[INFORMATION SHOWN]
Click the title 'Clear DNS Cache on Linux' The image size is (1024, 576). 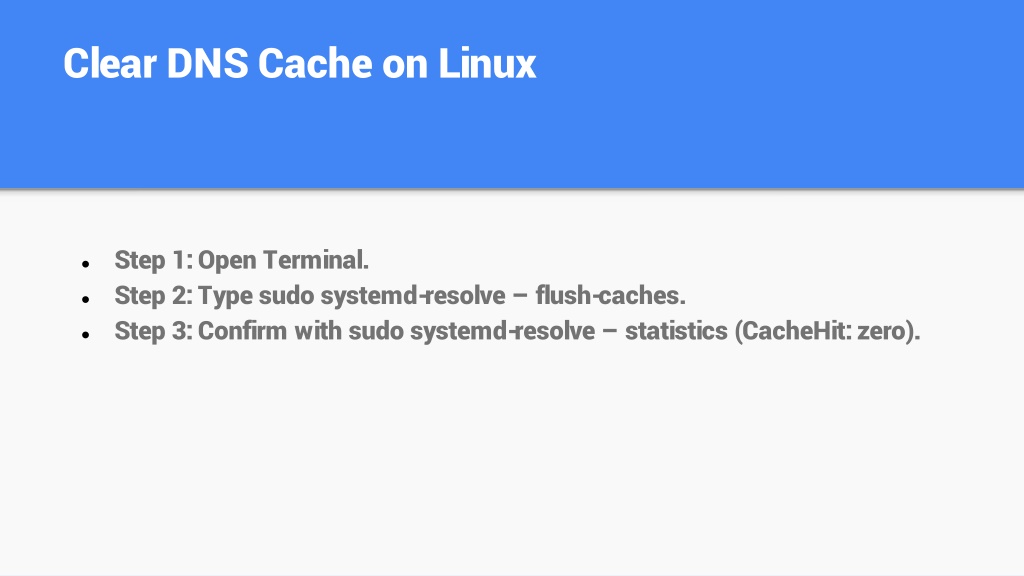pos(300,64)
[/INFORMATION SHOWN]
[INFORMATION SHOWN]
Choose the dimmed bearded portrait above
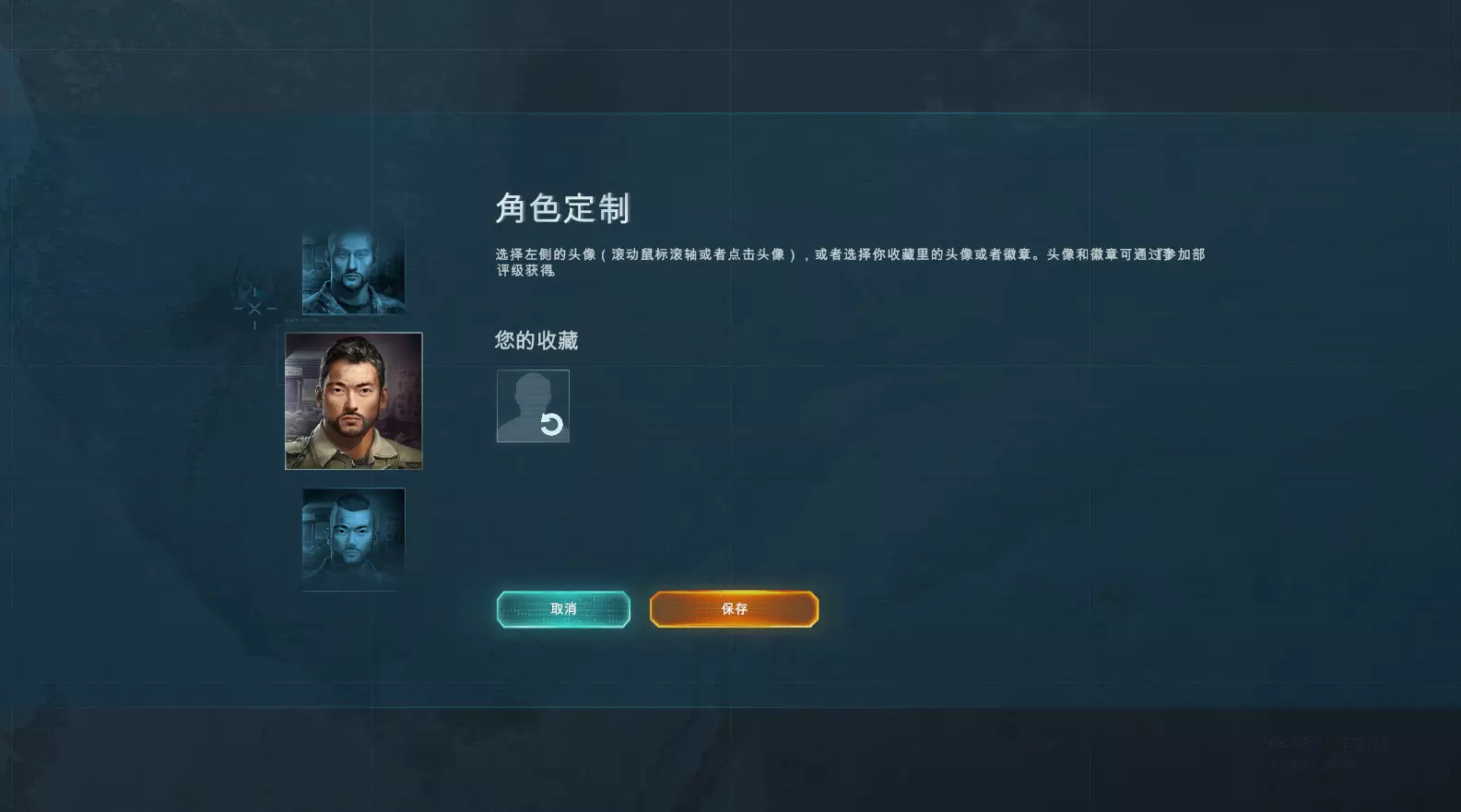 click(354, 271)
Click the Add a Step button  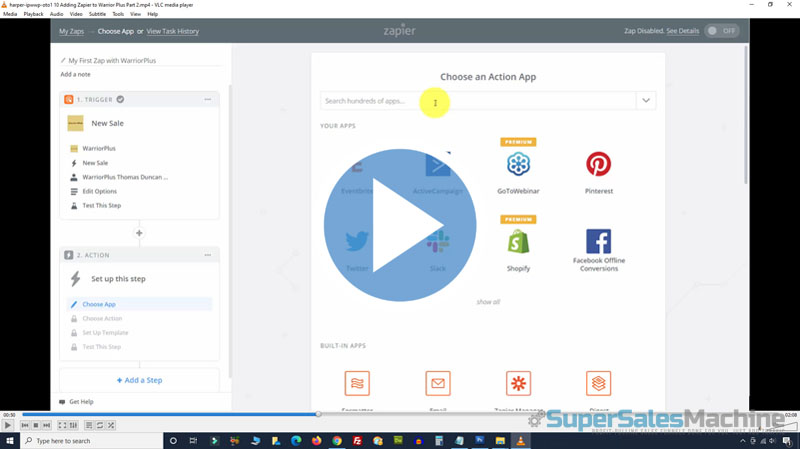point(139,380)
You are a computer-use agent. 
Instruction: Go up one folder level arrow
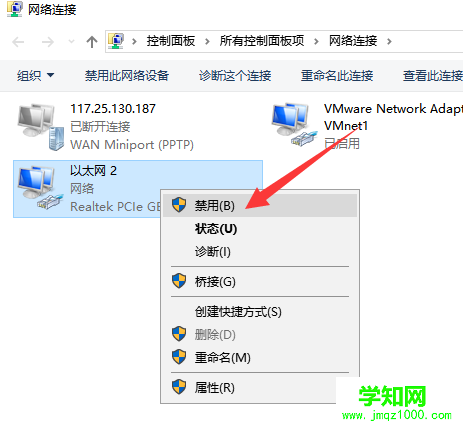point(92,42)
[/INFORMATION SHOWN]
[INFORMATION SHOWN]
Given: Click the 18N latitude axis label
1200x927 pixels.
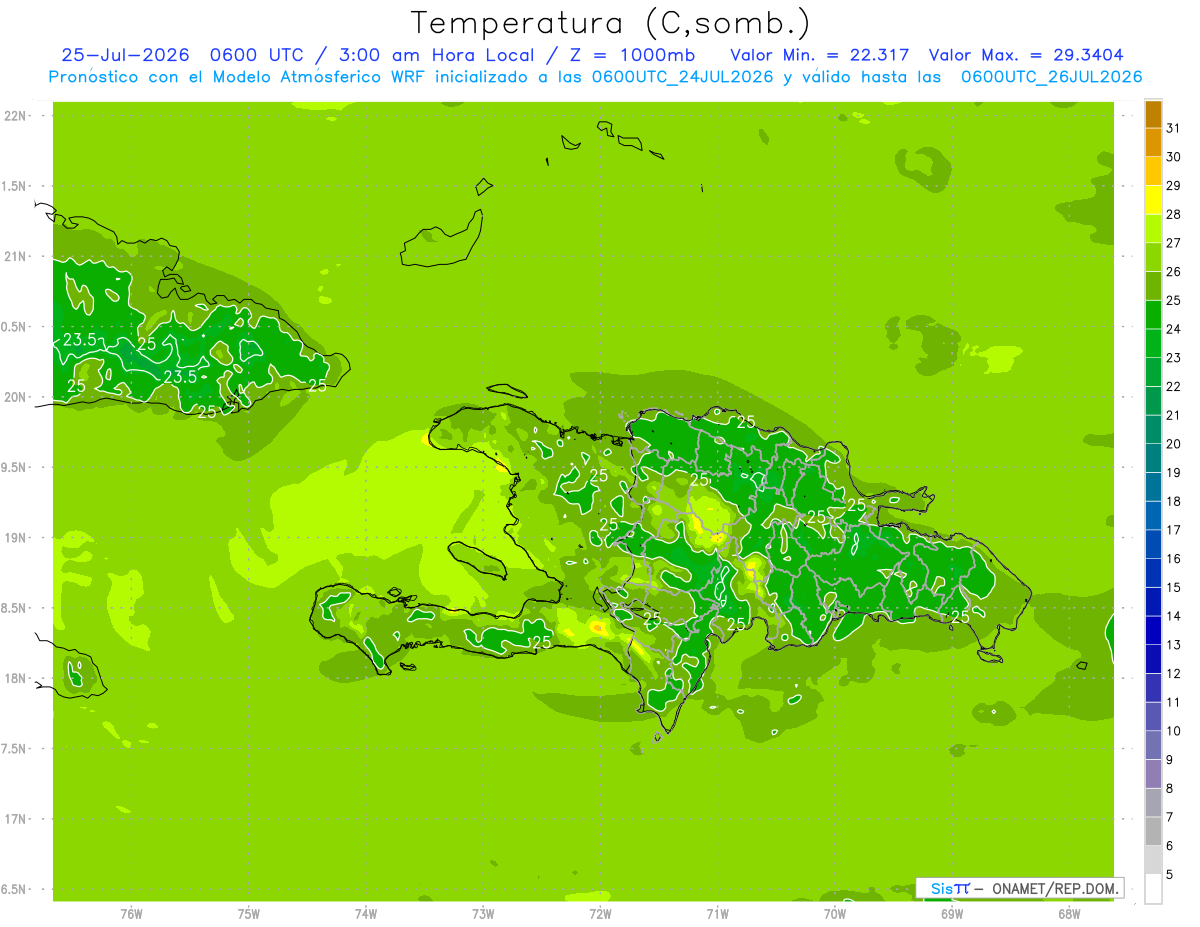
[/INFORMATION SHOWN]
Set down, exactly as they stand above, the lines starting with the line with "Given: Click the 18N latitude axis label" and going on through the line with "1200x927 pixels.", and no others.

## RESULT OF THIS EXERCISE
Given: Click the 18N latitude axis label
1200x927 pixels.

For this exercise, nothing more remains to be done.